DIRECTIONS
Please copy out each entry, word for word.

THE RECORDS
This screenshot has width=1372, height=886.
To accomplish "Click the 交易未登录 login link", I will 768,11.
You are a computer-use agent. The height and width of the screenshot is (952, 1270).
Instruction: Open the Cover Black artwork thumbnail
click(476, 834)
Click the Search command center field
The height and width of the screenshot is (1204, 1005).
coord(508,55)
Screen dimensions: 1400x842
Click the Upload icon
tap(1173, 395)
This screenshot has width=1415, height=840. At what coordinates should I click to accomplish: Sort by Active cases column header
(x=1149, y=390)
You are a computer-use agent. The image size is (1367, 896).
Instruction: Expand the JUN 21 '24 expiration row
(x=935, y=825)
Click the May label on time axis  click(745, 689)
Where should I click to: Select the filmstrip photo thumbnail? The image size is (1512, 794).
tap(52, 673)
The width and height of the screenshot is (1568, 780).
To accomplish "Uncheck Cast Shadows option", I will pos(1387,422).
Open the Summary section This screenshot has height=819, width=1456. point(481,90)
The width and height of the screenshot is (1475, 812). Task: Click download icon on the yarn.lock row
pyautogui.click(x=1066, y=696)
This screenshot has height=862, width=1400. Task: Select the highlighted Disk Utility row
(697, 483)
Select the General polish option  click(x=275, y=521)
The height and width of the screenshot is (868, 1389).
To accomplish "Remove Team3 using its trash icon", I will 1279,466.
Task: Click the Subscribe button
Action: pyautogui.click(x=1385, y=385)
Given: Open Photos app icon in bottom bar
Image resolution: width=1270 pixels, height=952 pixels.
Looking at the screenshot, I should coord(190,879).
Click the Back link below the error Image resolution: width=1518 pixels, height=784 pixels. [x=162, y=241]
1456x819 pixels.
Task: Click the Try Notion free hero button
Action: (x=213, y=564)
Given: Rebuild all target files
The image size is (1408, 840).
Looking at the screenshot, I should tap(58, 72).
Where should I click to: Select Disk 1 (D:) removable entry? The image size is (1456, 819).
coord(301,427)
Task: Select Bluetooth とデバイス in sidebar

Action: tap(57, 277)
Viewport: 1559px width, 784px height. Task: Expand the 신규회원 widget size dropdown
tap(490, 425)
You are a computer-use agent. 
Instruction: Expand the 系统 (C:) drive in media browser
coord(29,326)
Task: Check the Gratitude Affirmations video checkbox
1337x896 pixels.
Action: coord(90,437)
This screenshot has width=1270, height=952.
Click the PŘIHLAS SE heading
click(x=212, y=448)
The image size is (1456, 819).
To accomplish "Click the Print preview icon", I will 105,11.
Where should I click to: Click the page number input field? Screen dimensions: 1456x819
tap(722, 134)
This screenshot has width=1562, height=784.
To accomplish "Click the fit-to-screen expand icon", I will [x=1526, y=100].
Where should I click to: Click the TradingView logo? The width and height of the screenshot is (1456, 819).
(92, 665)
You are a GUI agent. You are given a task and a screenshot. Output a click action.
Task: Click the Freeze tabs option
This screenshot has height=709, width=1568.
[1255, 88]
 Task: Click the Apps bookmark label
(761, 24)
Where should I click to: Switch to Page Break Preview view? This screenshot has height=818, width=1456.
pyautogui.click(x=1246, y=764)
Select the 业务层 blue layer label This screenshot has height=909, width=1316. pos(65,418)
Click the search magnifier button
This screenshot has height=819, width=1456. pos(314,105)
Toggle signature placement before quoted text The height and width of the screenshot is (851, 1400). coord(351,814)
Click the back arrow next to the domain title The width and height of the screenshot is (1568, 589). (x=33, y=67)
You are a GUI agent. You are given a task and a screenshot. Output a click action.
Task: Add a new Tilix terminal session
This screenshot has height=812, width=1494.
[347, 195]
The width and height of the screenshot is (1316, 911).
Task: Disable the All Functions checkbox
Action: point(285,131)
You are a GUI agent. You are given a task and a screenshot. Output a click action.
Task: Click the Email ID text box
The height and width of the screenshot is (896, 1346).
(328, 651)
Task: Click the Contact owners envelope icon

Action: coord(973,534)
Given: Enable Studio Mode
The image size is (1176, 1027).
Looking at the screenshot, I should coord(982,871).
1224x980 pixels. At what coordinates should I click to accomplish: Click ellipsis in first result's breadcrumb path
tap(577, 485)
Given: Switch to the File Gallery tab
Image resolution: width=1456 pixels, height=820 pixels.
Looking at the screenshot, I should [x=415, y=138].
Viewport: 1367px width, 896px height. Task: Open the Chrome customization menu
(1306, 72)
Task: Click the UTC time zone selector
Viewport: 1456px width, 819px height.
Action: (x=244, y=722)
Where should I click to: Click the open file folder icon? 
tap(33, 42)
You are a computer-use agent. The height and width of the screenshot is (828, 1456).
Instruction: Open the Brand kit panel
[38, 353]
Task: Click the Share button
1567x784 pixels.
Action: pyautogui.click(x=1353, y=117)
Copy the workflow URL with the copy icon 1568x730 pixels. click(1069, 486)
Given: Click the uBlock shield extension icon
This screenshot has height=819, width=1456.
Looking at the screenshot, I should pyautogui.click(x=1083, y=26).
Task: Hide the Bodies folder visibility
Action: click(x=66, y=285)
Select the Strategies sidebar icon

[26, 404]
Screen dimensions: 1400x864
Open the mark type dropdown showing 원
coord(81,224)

ANSWER SECTION
This screenshot has width=1372, height=886.
To accomplish "Click the 交易未登录 login link", I will 768,11.
You are a computer-use agent. The height and width of the screenshot is (952, 1270).
Instruction: Open the Cover Black artwork thumbnail
click(476, 834)
Click the Search command center field
The height and width of the screenshot is (1204, 1005).
coord(508,55)
Screen dimensions: 1400x842
Click the Upload icon
tap(1173, 395)
This screenshot has width=1415, height=840. At what coordinates should I click to accomplish: Sort by Active cases column header
(x=1149, y=390)
You are a computer-use agent. The image size is (1367, 896).
Instruction: Expand the JUN 21 '24 expiration row
(x=935, y=825)
Click the May label on time axis  click(745, 689)
Where should I click to: Select the filmstrip photo thumbnail? The image size is (1512, 794).
tap(52, 673)
The width and height of the screenshot is (1568, 780).
To accomplish "Uncheck Cast Shadows option", I will pos(1387,422).
Open the Summary section This screenshot has height=819, width=1456. point(481,90)
The width and height of the screenshot is (1475, 812). Task: Click download icon on the yarn.lock row
pyautogui.click(x=1066, y=696)
This screenshot has height=862, width=1400. Task: Select the highlighted Disk Utility row
(697, 483)
Select the General polish option  click(x=275, y=521)
The height and width of the screenshot is (868, 1389).
To accomplish "Remove Team3 using its trash icon", I will 1279,466.
Task: Click the Subscribe button
Action: pyautogui.click(x=1385, y=385)
Given: Open Photos app icon in bottom bar
Image resolution: width=1270 pixels, height=952 pixels.
Looking at the screenshot, I should coord(190,879).
Click the Back link below the error Image resolution: width=1518 pixels, height=784 pixels. [x=162, y=241]
1456x819 pixels.
Task: Click the Try Notion free hero button
Action: (x=213, y=564)
Given: Rebuild all target files
The image size is (1408, 840).
Looking at the screenshot, I should tap(58, 72).
Where should I click to: Select Disk 1 (D:) removable entry? The image size is (1456, 819).
coord(301,427)
Task: Select Bluetooth とデバイス in sidebar

Action: tap(57, 277)
Viewport: 1559px width, 784px height. Task: Expand the 신규회원 widget size dropdown
tap(490, 425)
You are a computer-use agent. 
Instruction: Expand the 系统 (C:) drive in media browser
coord(29,326)
Task: Check the Gratitude Affirmations video checkbox
1337x896 pixels.
Action: coord(90,437)
This screenshot has width=1270, height=952.
Click the PŘIHLAS SE heading
click(x=212, y=448)
The image size is (1456, 819).
To accomplish "Click the Print preview icon", I will 105,11.
Where should I click to: Click the page number input field? Screen dimensions: 1456x819
tap(722, 134)
This screenshot has width=1562, height=784.
To accomplish "Click the fit-to-screen expand icon", I will [x=1526, y=100].
Where should I click to: Click the TradingView logo? The width and height of the screenshot is (1456, 819).
(92, 665)
You are a GUI agent. You are given a task and a screenshot. Output a click action.
Task: Click the Freeze tabs option
This screenshot has height=709, width=1568.
[1255, 88]
 Task: Click the Apps bookmark label
(761, 24)
Where should I click to: Switch to Page Break Preview view? This screenshot has height=818, width=1456.
pyautogui.click(x=1246, y=764)
Select the 业务层 blue layer label This screenshot has height=909, width=1316. pos(65,418)
Click the search magnifier button
This screenshot has height=819, width=1456. pos(314,105)
Toggle signature placement before quoted text The height and width of the screenshot is (851, 1400). coord(351,814)
Click the back arrow next to the domain title The width and height of the screenshot is (1568, 589). (x=33, y=67)
You are a GUI agent. You are given a task and a screenshot. Output a click action.
Task: Add a new Tilix terminal session
This screenshot has height=812, width=1494.
[347, 195]
The width and height of the screenshot is (1316, 911).
Task: Disable the All Functions checkbox
Action: point(285,131)
You are a GUI agent. You are given a task and a screenshot. Output a click action.
Task: Click the Email ID text box
The height and width of the screenshot is (896, 1346).
(328, 651)
Task: Click the Contact owners envelope icon

Action: coord(973,534)
Given: Enable Studio Mode
The image size is (1176, 1027).
Looking at the screenshot, I should coord(982,871).
1224x980 pixels. At what coordinates should I click to accomplish: Click ellipsis in first result's breadcrumb path
tap(577, 485)
Given: Switch to the File Gallery tab
Image resolution: width=1456 pixels, height=820 pixels.
Looking at the screenshot, I should [x=415, y=138].
Viewport: 1367px width, 896px height. Task: Open the Chrome customization menu
(1306, 72)
Task: Click the UTC time zone selector
Viewport: 1456px width, 819px height.
Action: (x=244, y=722)
Where should I click to: Click the open file folder icon? 
tap(33, 42)
You are a computer-use agent. The height and width of the screenshot is (828, 1456).
Instruction: Open the Brand kit panel
[38, 353]
Task: Click the Share button
1567x784 pixels.
Action: pyautogui.click(x=1353, y=117)
Copy the workflow URL with the copy icon 1568x730 pixels. click(1069, 486)
Given: Click the uBlock shield extension icon
This screenshot has height=819, width=1456.
Looking at the screenshot, I should pyautogui.click(x=1083, y=26).
Task: Hide the Bodies folder visibility
Action: click(x=66, y=285)
Select the Strategies sidebar icon

[26, 404]
Screen dimensions: 1400x864
Open the mark type dropdown showing 원
coord(81,224)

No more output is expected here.